Required tasks:
**1)** In the supply chain diversification text, what reason is given for the 55% of businesses making significant changes to their suppliers? Answer in one to three sentences.
**2)** Write the next part of the text on supply chain diversification, starting after its final sentence.

Text to read:
════

Worried about getting the right supply chain diversification in place for your business, to protect against major economic changes, such as the sudden introduction of US tariffs?
As we reported in our last edition, initial surveys found that around 26% of our customers are choosing to diversify their supply chains. These brands are shifting production from China to Vietnam, India, South America and the US.
More broadly, 40% of US businesses have already shifted or plan to shift sourcing away from China.
Similarly, 77% of businesses globally expect to increase the number of suppliers they work with over the next two years, while 55% are making significant changes to their suppliers for greater agility and responsiveness.
It’s a business decision coming from the top, with 71% of US CEOs saying they plan to alter their supply chain structure in the next 3–5 years (up from 54% a year prior).
And in calls with over 100 of our customers, diversifying supply chains is emerging as the most popular response to the impact of tariffs on apparel brands in particular.

════

Provided data:
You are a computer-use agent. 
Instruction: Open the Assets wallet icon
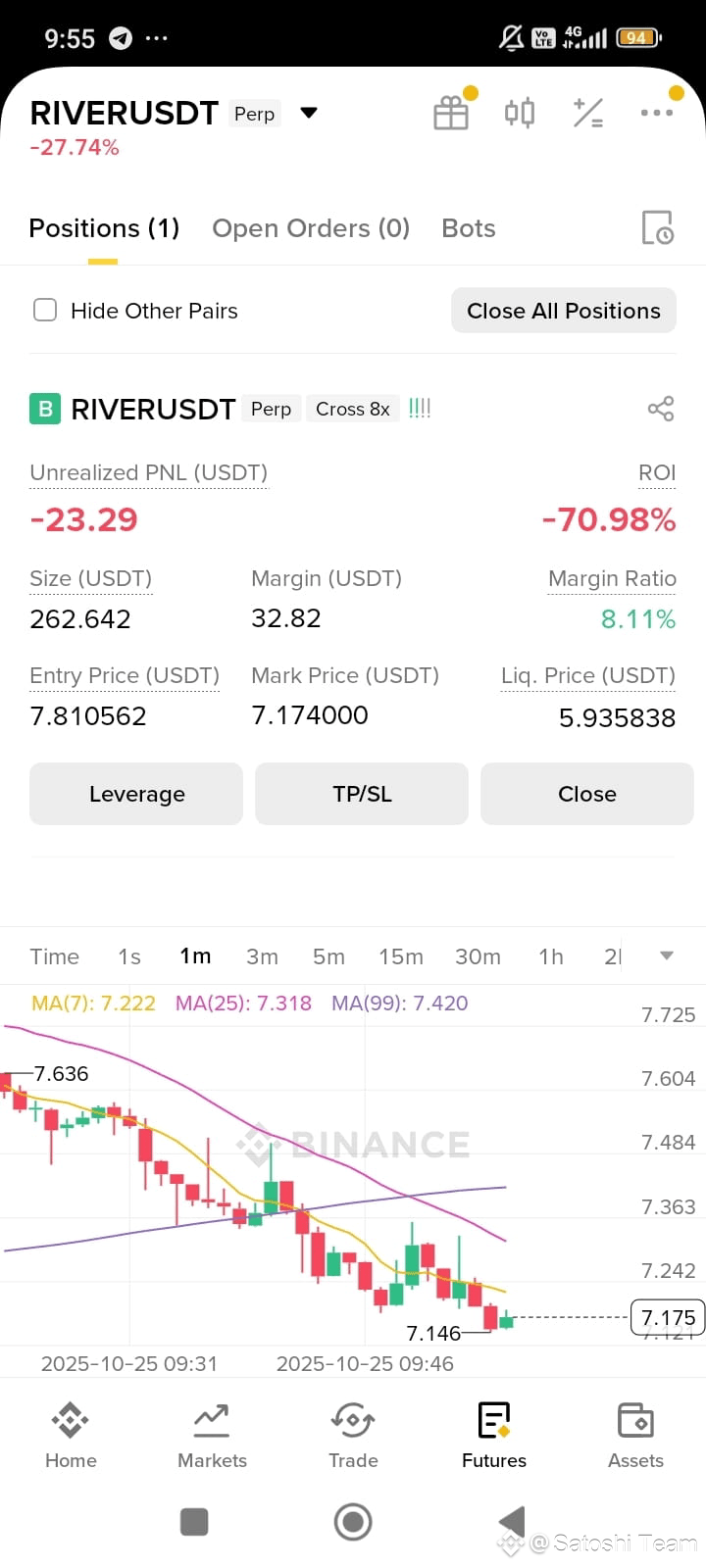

════

Answers by task:
**1)** The text says these businesses are making significant changes to their suppliers to gain greater agility and responsiveness.

**2)**
In fact, for founders of more premium apparel brands, these economic changes may bring a competitive advantage.
One explains: "Tariffs might actually benefit us since Chinese-manufactured products could be taxed higher than European ones."
What should businesses know about supply chain diversification?
Robert Griffith, Credit Lead at Wayflyer, reviews financing applications from hundreds of businesses every month.
Here, he shares the most effective ways to diversify your supply chain, and most importantly, the impact it may have on your profit margins both in the short- and the long-term.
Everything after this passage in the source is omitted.